▶ ACTIVITY
Copy out exactly the lines from the one containing "Remove the bbken.org domain entry" to the last line of the records below, both included, and leave out any pictures.

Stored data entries

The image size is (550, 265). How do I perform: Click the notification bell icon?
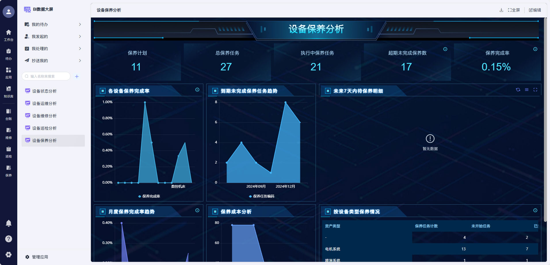click(x=9, y=223)
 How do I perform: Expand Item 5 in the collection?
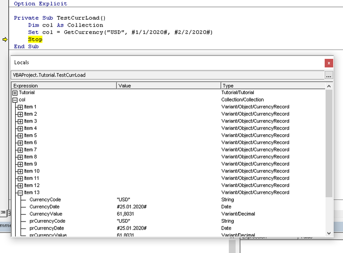(x=20, y=135)
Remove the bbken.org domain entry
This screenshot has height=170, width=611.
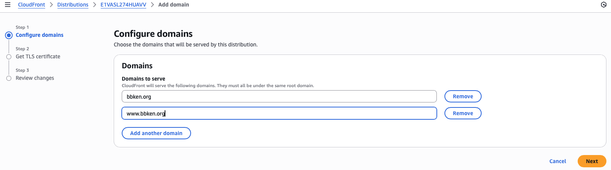click(x=462, y=97)
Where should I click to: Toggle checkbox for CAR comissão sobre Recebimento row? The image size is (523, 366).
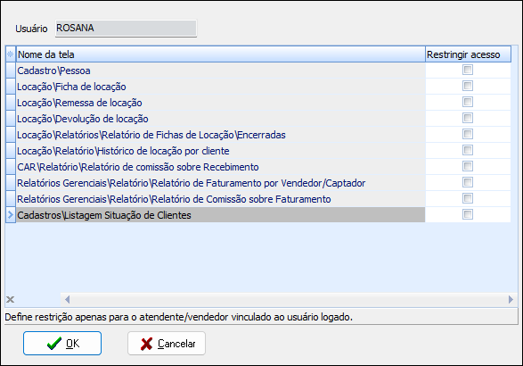[x=468, y=166]
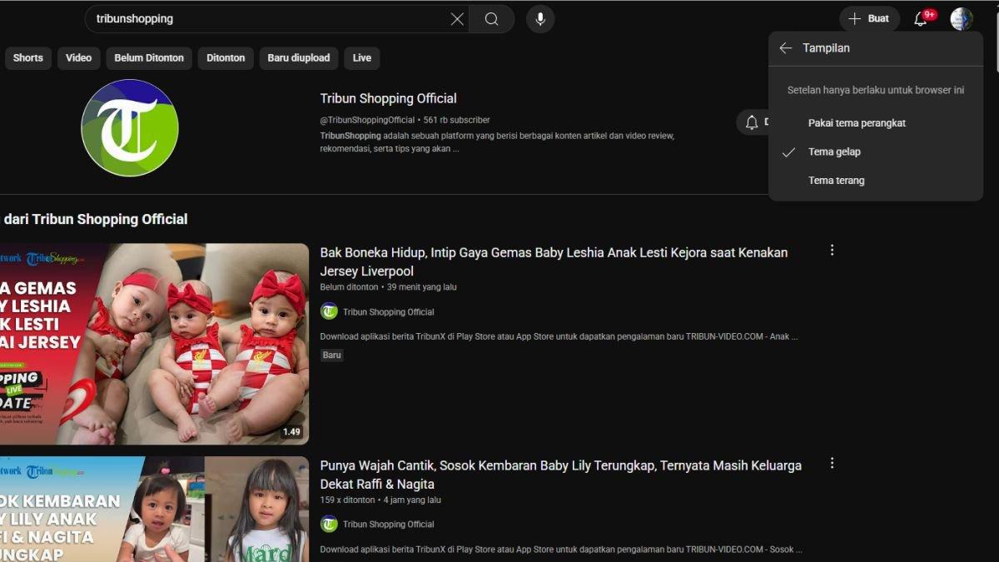The image size is (999, 562).
Task: Open Tribun Shopping Official channel logo
Action: pos(130,128)
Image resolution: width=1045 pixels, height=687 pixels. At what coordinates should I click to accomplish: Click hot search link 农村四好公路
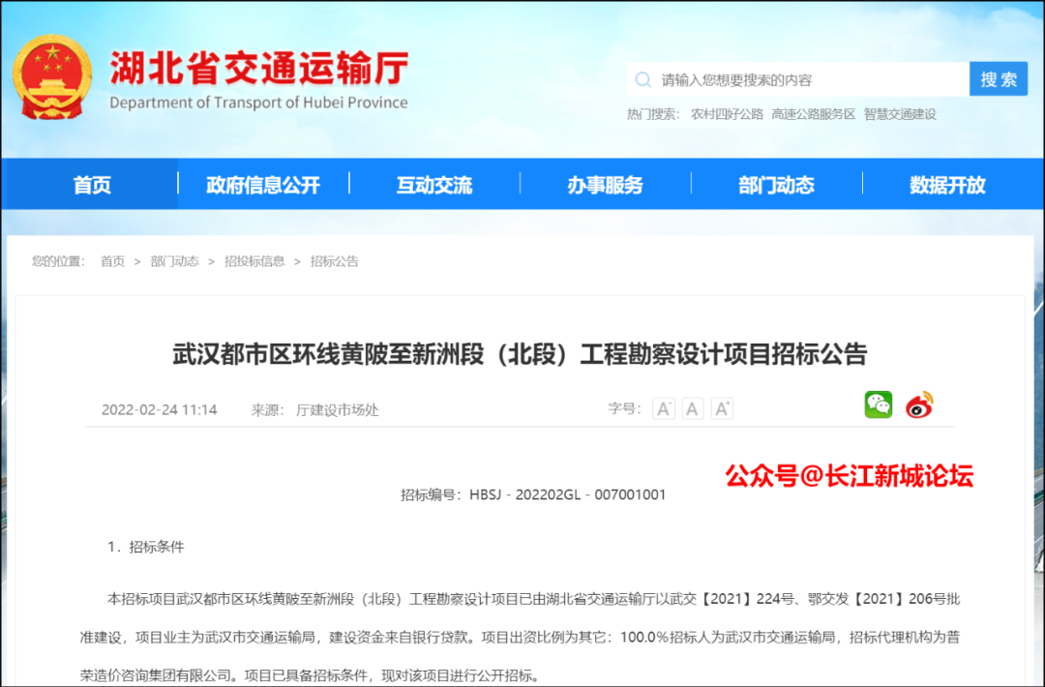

▶ WRITTEN ANSWER
Remove the bbken.org domain entry
This screenshot has height=170, width=611.
click(x=462, y=97)
Where should I click to: Toggle checkbox for CAR comissão sobre Recebimento row? The image size is (523, 366).
[x=468, y=166]
The image size is (999, 562).
Task: Open Tribun Shopping Official channel logo
Action: pos(130,128)
Image resolution: width=1045 pixels, height=687 pixels. At what coordinates should I click to accomplish: Click hot search link 农村四好公路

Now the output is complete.